Source records
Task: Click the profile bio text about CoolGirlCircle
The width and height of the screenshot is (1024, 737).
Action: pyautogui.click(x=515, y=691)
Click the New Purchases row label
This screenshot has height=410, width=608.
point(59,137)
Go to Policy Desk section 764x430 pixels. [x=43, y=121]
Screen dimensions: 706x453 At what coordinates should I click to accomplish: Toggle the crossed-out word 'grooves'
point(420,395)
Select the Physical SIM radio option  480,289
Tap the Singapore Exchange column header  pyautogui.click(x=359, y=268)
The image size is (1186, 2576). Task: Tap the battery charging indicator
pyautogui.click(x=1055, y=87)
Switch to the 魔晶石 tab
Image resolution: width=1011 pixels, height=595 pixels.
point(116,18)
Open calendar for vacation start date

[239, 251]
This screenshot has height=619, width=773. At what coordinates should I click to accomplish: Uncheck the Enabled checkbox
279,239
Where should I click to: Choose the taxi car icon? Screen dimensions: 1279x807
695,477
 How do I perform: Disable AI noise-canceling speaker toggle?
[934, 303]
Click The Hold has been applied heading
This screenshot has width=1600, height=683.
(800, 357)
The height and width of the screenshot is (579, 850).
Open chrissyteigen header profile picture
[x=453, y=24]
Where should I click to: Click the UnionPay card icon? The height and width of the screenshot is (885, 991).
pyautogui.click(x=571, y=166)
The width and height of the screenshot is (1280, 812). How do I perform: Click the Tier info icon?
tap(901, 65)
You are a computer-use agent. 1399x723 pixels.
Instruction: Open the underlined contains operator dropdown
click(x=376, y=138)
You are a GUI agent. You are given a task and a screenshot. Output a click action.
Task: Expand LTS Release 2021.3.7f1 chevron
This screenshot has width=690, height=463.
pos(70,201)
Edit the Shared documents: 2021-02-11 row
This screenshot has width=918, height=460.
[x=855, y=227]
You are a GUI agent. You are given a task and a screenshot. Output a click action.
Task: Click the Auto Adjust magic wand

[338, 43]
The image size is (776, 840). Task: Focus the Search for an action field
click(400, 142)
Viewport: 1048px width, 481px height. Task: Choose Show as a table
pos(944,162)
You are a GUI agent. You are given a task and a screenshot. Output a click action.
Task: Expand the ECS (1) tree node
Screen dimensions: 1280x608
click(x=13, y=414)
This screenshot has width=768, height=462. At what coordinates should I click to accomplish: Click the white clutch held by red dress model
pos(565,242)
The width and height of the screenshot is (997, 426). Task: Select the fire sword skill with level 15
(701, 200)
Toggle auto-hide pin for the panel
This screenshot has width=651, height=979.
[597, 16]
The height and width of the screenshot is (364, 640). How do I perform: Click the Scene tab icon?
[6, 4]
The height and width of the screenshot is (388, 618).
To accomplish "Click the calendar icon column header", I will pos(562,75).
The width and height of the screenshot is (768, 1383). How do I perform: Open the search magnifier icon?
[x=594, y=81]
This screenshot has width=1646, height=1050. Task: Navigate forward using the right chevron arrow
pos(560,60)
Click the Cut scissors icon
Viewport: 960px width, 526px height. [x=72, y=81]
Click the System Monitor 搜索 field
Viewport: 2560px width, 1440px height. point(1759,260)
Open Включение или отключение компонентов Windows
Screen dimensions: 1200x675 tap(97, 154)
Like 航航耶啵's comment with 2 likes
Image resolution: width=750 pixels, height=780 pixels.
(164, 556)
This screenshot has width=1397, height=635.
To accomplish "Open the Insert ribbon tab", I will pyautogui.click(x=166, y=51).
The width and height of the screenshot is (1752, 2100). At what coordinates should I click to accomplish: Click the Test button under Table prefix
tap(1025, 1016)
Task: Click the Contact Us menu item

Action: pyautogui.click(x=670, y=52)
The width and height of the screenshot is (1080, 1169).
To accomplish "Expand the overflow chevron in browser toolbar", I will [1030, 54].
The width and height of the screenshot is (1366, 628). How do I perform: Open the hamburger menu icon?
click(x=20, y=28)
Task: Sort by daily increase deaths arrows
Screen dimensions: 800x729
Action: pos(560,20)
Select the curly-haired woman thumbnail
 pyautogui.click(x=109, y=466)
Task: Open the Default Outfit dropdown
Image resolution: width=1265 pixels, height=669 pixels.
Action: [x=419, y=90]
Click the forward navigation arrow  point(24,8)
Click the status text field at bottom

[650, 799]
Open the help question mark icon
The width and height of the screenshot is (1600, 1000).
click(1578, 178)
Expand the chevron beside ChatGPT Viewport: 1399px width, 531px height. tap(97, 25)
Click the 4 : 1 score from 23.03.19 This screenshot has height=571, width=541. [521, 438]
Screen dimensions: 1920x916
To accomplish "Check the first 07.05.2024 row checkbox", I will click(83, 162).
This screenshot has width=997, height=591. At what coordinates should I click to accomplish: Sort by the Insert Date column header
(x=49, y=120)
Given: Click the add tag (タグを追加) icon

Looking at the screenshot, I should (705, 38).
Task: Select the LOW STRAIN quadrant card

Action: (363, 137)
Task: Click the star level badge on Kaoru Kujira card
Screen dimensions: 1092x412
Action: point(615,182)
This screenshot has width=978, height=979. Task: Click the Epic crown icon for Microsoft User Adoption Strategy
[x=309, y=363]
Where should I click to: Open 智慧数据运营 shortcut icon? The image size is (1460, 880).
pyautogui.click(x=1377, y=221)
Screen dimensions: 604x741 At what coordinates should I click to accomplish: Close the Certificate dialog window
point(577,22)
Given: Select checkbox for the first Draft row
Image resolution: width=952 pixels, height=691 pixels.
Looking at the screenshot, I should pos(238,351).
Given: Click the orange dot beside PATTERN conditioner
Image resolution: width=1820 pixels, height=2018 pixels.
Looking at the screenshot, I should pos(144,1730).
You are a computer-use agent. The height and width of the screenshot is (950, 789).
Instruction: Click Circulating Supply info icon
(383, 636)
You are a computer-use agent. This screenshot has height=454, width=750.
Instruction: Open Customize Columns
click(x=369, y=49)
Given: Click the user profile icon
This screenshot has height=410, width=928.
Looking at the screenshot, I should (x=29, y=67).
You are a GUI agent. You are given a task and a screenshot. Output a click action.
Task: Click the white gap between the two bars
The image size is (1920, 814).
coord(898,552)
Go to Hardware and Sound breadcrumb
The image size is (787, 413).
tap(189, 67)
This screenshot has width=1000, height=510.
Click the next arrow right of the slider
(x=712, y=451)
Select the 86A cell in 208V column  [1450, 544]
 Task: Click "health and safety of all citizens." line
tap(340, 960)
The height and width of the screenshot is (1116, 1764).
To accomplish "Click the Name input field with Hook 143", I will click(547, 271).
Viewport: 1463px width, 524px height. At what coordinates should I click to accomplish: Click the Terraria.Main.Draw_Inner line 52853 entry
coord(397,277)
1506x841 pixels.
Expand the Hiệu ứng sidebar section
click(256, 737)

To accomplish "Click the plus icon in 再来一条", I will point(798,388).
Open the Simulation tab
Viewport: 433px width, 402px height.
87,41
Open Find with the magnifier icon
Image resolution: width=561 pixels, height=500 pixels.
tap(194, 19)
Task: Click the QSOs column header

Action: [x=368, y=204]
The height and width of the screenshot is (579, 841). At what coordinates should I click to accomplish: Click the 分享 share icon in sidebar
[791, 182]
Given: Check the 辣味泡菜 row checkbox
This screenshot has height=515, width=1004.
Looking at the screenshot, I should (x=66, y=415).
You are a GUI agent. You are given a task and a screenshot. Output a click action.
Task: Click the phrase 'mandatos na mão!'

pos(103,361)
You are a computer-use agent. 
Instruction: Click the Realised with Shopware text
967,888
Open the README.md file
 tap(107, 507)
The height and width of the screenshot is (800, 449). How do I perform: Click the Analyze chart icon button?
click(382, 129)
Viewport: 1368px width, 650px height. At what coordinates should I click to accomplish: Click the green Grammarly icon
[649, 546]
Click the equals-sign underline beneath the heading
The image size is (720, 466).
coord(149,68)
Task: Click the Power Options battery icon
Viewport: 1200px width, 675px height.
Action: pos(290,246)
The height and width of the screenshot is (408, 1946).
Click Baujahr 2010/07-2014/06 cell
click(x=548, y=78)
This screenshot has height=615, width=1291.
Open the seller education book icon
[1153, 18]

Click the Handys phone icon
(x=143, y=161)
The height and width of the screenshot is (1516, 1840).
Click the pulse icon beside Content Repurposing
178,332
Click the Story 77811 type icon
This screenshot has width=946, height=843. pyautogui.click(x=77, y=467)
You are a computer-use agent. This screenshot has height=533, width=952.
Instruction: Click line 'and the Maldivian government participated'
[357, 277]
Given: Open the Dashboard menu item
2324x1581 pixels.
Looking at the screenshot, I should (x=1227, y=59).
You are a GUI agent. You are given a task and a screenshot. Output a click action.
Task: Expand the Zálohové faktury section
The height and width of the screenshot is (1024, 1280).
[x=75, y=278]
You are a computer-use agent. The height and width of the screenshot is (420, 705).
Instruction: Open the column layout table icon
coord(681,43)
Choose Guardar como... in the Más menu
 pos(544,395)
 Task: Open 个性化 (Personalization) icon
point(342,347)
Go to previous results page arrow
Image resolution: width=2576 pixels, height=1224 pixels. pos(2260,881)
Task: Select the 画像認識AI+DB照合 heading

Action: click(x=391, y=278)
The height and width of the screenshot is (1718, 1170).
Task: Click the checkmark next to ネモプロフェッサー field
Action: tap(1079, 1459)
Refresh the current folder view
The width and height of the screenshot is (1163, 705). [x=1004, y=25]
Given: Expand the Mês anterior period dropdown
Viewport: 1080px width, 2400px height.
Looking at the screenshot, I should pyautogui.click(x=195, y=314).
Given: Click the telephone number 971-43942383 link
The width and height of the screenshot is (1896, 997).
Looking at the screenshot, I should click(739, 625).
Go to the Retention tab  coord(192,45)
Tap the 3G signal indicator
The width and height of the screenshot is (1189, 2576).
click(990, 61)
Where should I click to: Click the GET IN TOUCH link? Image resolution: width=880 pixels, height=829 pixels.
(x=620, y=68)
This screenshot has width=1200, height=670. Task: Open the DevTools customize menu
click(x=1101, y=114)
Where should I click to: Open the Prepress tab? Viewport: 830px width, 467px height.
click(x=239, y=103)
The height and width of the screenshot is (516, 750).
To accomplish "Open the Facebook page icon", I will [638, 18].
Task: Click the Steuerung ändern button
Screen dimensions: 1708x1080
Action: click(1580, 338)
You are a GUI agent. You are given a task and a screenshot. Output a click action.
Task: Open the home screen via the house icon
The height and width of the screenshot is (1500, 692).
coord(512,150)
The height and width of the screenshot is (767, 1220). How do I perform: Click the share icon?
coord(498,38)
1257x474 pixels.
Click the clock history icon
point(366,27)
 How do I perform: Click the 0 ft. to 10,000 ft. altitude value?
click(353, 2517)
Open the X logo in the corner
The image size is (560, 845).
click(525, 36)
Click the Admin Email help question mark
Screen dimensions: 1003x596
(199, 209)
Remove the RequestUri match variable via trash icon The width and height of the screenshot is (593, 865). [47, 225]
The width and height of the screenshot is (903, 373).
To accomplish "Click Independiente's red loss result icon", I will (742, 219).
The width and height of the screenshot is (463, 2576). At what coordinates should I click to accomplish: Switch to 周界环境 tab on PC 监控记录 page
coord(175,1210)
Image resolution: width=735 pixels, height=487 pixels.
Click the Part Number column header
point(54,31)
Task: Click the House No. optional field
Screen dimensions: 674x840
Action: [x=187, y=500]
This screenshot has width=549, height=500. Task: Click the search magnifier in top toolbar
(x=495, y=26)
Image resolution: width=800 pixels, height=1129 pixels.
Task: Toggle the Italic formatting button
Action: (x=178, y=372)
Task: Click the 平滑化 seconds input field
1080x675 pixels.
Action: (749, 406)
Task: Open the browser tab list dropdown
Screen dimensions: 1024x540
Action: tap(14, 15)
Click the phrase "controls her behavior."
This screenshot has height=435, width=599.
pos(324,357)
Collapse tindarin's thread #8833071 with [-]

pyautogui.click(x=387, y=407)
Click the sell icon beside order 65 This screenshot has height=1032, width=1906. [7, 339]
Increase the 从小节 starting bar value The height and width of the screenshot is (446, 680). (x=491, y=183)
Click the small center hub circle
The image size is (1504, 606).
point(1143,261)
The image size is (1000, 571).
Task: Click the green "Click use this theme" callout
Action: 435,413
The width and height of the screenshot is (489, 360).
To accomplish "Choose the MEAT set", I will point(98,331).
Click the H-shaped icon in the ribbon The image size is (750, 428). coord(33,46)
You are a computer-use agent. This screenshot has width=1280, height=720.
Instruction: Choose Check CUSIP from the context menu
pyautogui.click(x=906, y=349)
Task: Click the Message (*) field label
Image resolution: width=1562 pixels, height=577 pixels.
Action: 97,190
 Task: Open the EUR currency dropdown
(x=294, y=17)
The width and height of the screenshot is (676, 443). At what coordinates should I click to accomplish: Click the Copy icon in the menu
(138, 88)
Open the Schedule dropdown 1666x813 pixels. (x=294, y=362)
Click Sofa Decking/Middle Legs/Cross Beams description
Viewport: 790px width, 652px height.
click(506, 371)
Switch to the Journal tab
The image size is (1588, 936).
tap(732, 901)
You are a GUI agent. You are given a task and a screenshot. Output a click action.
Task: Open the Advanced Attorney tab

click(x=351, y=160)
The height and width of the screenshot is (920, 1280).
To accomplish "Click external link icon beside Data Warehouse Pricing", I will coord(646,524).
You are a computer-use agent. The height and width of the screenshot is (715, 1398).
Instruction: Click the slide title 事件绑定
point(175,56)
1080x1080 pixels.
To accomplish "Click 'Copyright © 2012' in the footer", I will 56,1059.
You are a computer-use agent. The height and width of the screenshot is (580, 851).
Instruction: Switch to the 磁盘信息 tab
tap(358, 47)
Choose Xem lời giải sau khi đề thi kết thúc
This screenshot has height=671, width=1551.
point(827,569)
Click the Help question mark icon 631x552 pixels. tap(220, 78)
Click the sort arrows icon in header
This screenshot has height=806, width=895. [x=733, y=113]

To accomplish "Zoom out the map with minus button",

PROBLEM TO WORK ON: Where a line of the records holds the word "ribbon", copy that line.

ANSWER BOX:
To accomplish "Open the Insert ribbon tab", I will pyautogui.click(x=166, y=51).
Click the H-shaped icon in the ribbon The image size is (750, 428). coord(33,46)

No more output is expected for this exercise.